Collected data:
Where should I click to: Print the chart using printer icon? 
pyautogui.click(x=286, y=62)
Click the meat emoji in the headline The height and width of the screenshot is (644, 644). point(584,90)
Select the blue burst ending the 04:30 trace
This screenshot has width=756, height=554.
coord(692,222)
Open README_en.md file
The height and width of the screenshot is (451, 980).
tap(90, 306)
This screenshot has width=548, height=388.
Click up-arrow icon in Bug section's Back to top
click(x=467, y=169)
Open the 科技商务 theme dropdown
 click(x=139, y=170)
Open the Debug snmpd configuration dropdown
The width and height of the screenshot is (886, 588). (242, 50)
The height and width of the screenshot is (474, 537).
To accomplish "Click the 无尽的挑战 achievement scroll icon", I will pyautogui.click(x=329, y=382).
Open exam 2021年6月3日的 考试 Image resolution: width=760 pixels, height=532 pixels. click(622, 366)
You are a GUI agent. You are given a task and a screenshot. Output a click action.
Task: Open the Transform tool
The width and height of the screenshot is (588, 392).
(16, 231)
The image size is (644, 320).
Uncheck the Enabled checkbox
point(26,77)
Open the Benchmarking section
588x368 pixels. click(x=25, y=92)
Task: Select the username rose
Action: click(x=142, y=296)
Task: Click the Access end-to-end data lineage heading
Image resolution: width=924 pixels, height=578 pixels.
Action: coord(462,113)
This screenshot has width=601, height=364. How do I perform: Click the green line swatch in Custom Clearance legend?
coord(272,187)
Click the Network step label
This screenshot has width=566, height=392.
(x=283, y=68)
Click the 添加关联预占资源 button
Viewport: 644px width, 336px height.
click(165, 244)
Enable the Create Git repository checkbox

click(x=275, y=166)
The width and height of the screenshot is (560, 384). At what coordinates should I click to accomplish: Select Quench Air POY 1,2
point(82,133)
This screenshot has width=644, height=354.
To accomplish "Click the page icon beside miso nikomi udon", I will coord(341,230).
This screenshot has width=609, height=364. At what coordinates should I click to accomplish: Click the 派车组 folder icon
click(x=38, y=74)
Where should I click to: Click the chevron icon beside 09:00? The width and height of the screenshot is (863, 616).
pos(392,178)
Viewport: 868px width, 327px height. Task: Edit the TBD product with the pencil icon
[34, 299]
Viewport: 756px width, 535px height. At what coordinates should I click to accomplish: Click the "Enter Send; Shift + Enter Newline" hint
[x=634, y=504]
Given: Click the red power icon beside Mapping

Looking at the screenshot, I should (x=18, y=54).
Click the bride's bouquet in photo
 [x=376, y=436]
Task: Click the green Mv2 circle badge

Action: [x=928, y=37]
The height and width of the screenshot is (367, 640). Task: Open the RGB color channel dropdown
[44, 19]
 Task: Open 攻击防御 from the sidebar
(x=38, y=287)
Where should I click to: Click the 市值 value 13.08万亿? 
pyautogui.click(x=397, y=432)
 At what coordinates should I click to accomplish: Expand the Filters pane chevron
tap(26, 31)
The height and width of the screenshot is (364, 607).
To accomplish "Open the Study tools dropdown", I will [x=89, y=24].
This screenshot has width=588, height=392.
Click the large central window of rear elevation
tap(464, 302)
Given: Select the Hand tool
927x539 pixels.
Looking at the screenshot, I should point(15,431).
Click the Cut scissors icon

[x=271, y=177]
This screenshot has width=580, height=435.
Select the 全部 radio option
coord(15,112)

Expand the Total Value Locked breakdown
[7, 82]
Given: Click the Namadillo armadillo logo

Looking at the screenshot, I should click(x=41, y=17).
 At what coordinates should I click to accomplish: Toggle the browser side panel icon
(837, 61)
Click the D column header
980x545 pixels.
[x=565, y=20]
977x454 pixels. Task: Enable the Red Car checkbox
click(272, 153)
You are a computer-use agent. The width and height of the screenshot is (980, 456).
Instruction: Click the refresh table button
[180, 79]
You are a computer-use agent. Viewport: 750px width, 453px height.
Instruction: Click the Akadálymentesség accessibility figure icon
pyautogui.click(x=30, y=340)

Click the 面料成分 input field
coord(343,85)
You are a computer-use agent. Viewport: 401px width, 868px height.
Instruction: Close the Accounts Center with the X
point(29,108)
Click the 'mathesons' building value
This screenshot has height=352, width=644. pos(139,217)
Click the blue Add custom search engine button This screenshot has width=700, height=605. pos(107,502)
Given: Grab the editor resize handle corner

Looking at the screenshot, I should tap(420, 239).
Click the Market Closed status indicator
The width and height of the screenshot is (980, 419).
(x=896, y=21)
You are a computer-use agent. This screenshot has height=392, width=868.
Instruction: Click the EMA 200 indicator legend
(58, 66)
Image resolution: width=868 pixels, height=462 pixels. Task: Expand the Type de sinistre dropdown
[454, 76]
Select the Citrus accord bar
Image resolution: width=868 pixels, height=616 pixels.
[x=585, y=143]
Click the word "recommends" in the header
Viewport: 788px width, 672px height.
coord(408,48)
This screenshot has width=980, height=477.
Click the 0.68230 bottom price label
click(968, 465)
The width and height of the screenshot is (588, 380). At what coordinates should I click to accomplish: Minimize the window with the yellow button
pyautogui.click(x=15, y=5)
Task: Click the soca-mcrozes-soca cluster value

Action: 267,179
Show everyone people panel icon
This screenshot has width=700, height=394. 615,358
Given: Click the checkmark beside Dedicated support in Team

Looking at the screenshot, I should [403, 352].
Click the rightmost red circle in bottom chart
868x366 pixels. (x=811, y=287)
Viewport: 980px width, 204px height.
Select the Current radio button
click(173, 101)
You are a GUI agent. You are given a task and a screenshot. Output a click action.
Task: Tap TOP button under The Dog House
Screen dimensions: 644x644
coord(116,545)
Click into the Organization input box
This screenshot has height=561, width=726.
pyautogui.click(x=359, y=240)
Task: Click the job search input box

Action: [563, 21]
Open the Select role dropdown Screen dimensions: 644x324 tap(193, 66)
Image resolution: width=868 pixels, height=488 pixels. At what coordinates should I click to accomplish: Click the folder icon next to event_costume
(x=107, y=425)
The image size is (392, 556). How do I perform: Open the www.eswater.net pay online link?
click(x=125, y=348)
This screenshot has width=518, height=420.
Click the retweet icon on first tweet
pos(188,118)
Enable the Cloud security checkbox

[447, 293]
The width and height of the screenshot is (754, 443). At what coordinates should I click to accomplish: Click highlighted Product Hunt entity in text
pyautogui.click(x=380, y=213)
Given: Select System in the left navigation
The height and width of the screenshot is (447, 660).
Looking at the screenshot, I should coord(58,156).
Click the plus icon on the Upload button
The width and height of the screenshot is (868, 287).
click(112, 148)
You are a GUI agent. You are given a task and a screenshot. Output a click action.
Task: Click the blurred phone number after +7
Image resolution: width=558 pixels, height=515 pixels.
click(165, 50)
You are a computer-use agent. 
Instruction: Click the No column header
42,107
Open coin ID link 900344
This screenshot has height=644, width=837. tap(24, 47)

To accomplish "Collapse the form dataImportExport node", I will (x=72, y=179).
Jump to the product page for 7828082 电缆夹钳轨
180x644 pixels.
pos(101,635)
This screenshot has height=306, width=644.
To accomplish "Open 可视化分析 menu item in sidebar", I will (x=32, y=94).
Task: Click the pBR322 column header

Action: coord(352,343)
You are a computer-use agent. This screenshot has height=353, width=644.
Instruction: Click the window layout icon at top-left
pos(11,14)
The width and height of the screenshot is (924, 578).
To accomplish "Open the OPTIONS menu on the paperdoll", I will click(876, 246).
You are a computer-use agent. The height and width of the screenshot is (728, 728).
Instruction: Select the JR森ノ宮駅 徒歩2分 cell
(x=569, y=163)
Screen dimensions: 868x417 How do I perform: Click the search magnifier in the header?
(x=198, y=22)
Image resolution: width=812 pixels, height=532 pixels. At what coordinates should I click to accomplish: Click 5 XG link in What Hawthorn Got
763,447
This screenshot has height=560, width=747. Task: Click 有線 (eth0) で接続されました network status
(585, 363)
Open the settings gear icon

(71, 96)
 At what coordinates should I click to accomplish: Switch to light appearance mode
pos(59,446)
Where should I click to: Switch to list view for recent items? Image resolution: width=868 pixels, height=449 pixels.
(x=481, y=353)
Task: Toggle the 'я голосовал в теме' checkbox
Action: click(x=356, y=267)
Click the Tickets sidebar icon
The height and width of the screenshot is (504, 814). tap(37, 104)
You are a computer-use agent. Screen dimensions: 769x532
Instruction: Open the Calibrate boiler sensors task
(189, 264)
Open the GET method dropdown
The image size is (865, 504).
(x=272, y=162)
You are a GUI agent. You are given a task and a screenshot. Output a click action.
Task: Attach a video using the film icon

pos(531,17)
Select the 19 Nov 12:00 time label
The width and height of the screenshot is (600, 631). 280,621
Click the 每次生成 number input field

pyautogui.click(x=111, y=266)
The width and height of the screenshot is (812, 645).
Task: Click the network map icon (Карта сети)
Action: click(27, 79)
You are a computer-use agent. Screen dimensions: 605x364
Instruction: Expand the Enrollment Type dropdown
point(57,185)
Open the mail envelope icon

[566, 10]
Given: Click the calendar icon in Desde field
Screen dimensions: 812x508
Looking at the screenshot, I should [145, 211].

> WHAT YOU HAVE TO DO
Reproduce the entries exactly, starting at their first line and stopping after the line with "Click the 添加关联预占资源 button".

> YOUR RESPONSE
Where should I click to: Print the chart using printer icon? 
pyautogui.click(x=286, y=62)
Click the meat emoji in the headline The height and width of the screenshot is (644, 644). point(584,90)
Select the blue burst ending the 04:30 trace
This screenshot has width=756, height=554.
coord(692,222)
Open README_en.md file
The height and width of the screenshot is (451, 980).
tap(90, 306)
This screenshot has width=548, height=388.
Click up-arrow icon in Bug section's Back to top
click(x=467, y=169)
Open the 科技商务 theme dropdown
 click(x=139, y=170)
Open the Debug snmpd configuration dropdown
The width and height of the screenshot is (886, 588). (242, 50)
The height and width of the screenshot is (474, 537).
To accomplish "Click the 无尽的挑战 achievement scroll icon", I will pyautogui.click(x=329, y=382).
Open exam 2021年6月3日的 考试 Image resolution: width=760 pixels, height=532 pixels. click(622, 366)
You are a GUI agent. You are given a task and a screenshot. Output a click action.
Task: Open the Transform tool
The width and height of the screenshot is (588, 392).
(16, 231)
The image size is (644, 320).
Uncheck the Enabled checkbox
point(26,77)
Open the Benchmarking section
588x368 pixels. click(x=25, y=92)
Task: Select the username rose
Action: click(x=142, y=296)
Task: Click the Access end-to-end data lineage heading
Image resolution: width=924 pixels, height=578 pixels.
Action: coord(462,113)
This screenshot has width=601, height=364. How do I perform: Click the green line swatch in Custom Clearance legend?
coord(272,187)
Click the Network step label
This screenshot has width=566, height=392.
(x=283, y=68)
Click the 添加关联预占资源 button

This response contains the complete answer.